_TASK STATEMENT_
Omit the pictures and retype only the lines from the one containing "The width and height of the screenshot is (878, 459)." through the end of the listing, both ends included.

_INPUT DATA_
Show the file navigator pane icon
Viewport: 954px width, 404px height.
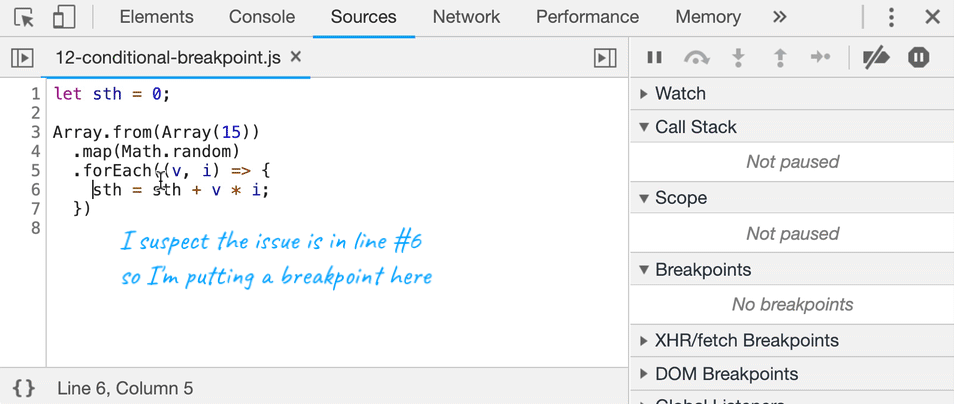(x=22, y=58)
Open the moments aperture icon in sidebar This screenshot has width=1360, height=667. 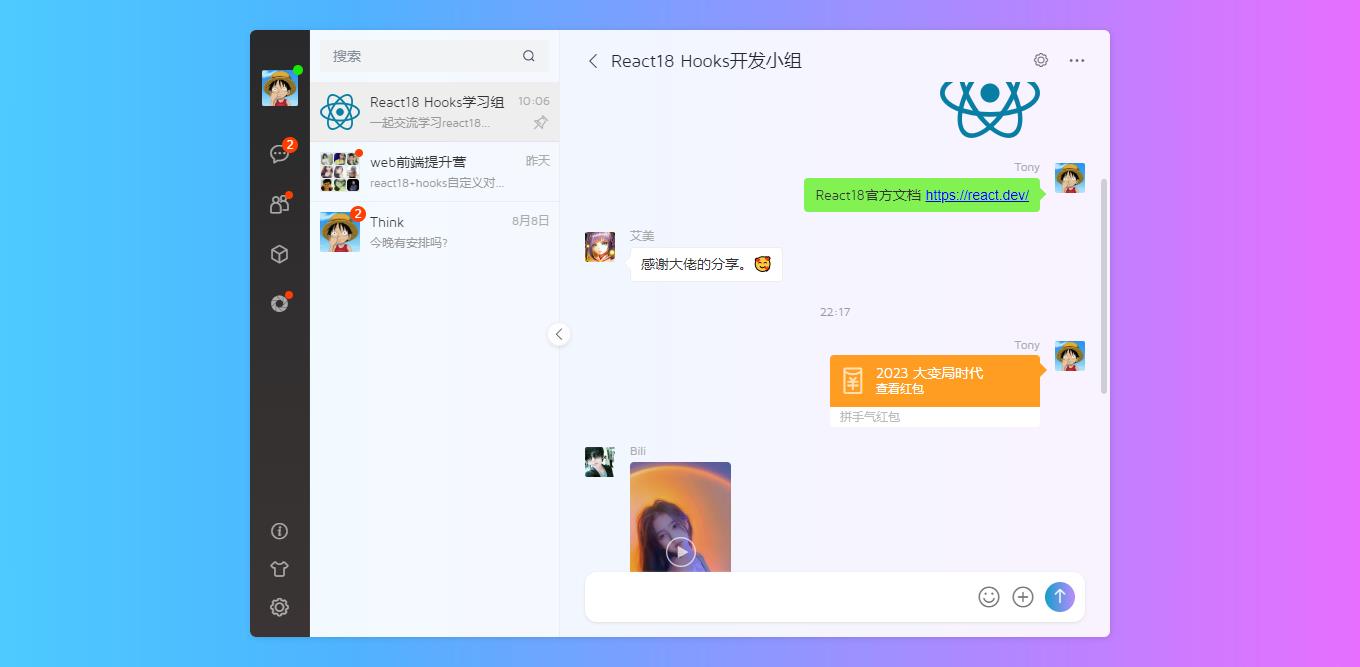tap(279, 304)
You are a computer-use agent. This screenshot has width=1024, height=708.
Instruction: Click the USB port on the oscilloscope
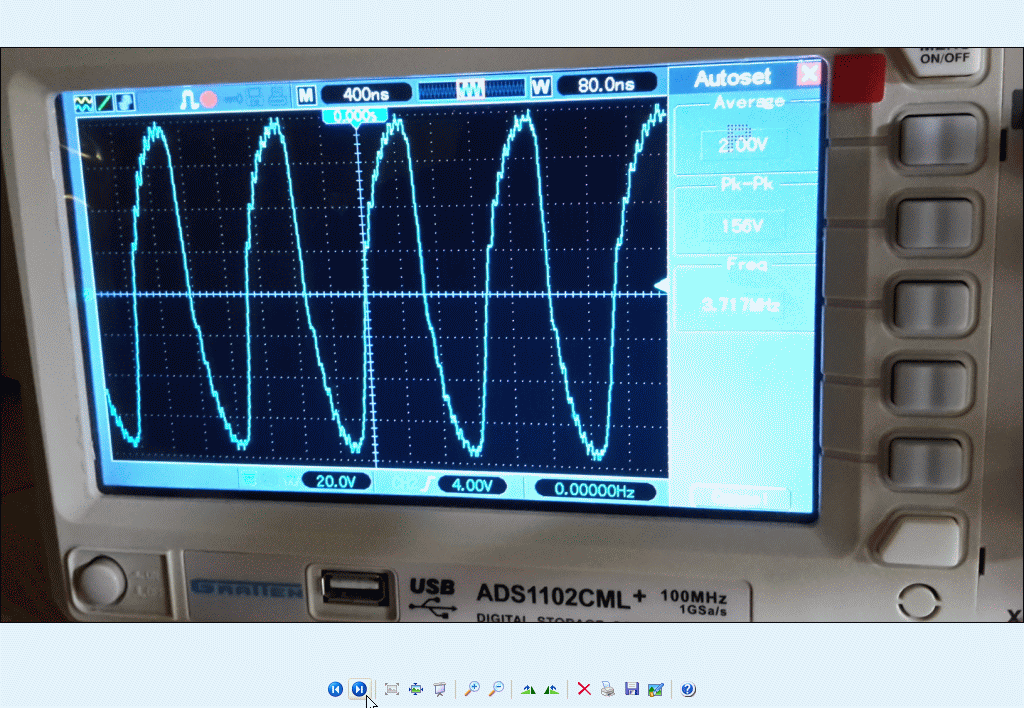click(x=353, y=585)
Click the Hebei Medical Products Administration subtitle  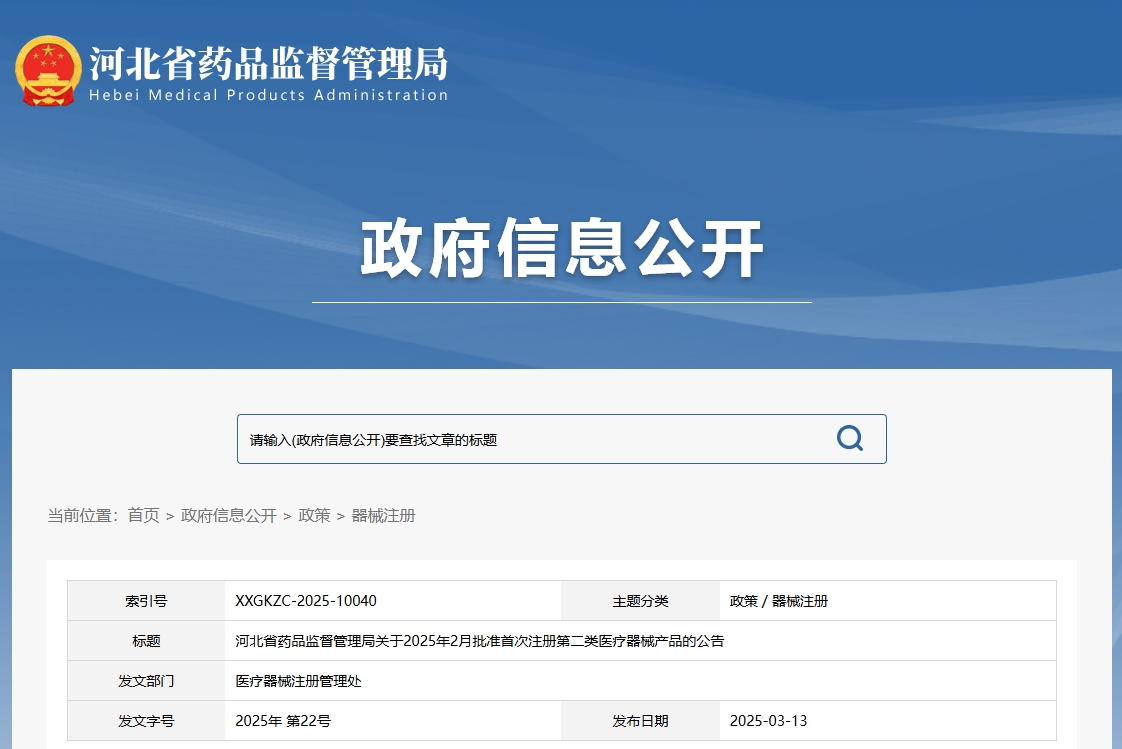point(268,96)
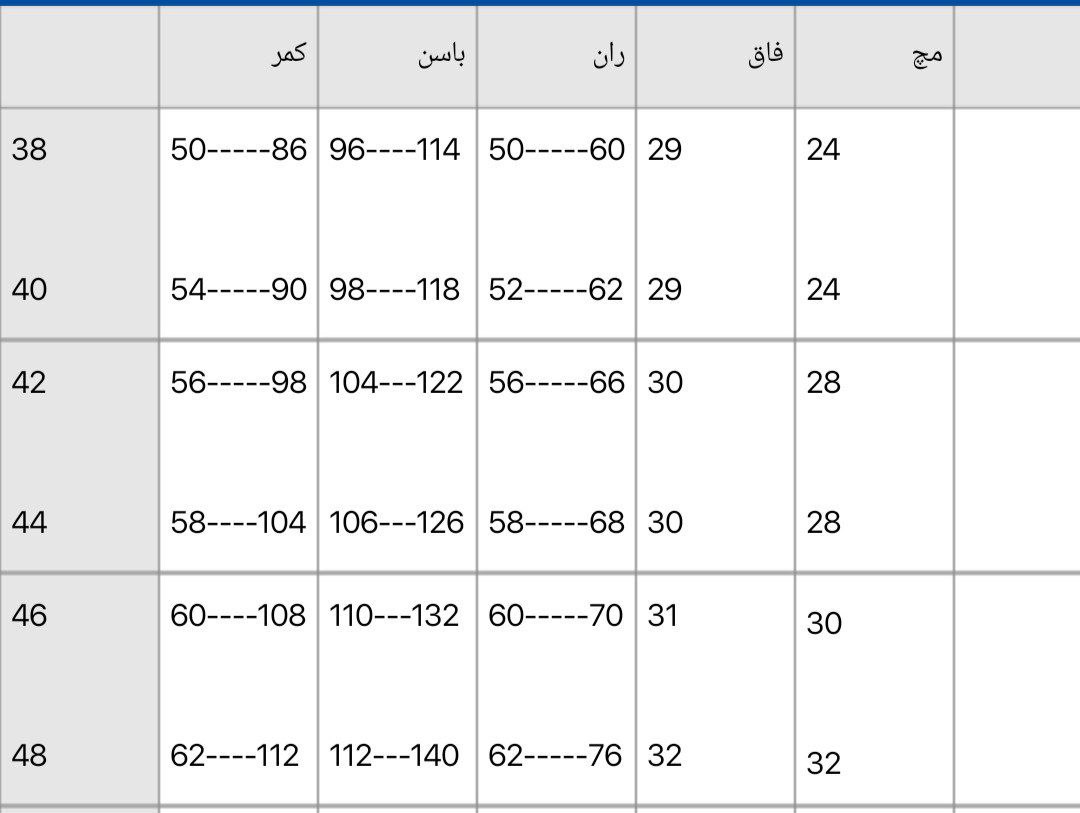The width and height of the screenshot is (1080, 813).
Task: Select the فاق column header
Action: (x=765, y=55)
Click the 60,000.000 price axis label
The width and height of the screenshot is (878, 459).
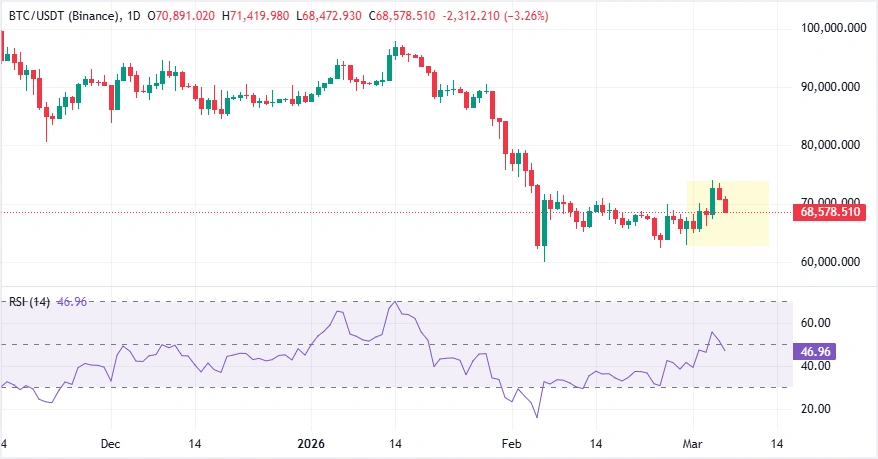834,262
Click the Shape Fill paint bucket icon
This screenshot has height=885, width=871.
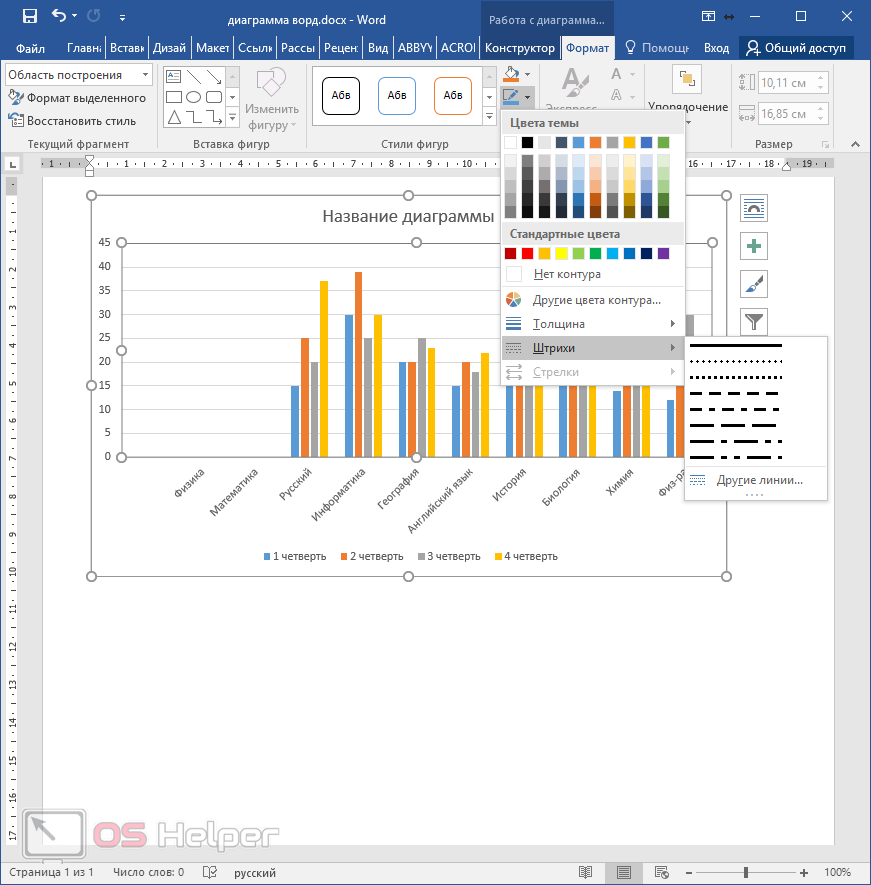[513, 74]
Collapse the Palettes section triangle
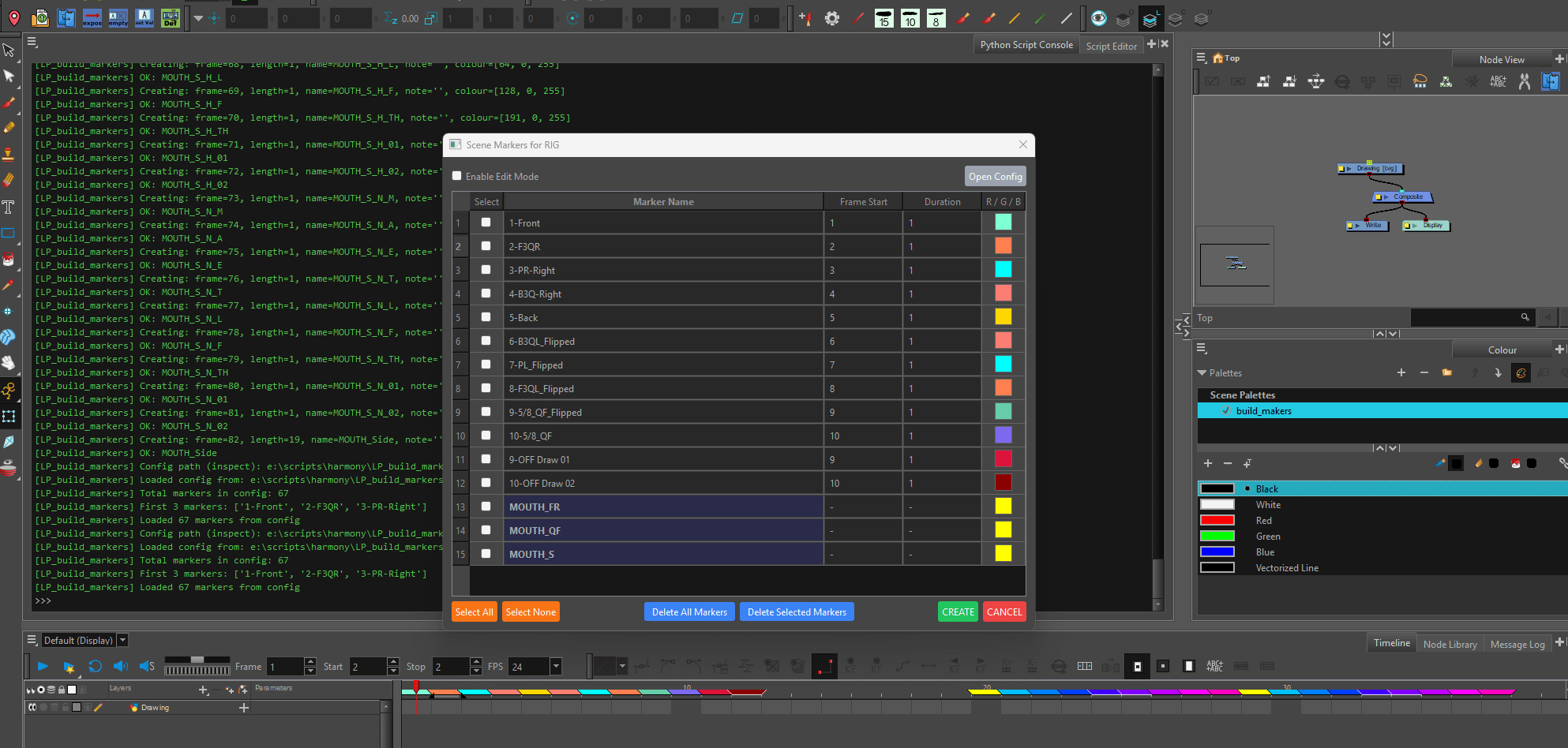Image resolution: width=1568 pixels, height=748 pixels. 1202,372
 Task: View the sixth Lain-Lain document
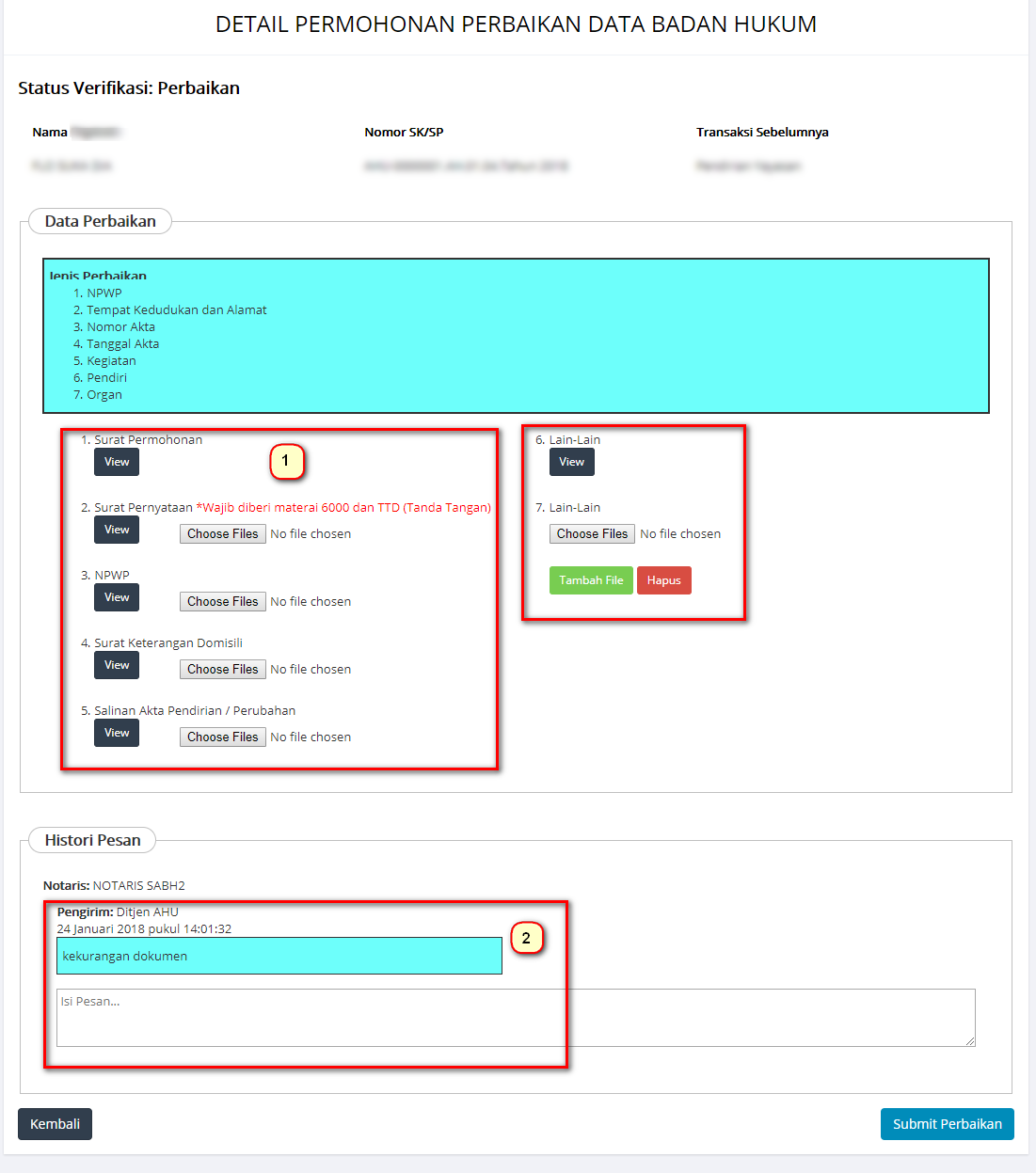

_WRITTEN SOLUTION_
The width and height of the screenshot is (878, 459).
834,262
Click the Shape Fill paint bucket icon
This screenshot has height=885, width=871.
[513, 74]
Collapse the Palettes section triangle
Image resolution: width=1568 pixels, height=748 pixels. 1202,372
 Task: View the sixth Lain-Lain document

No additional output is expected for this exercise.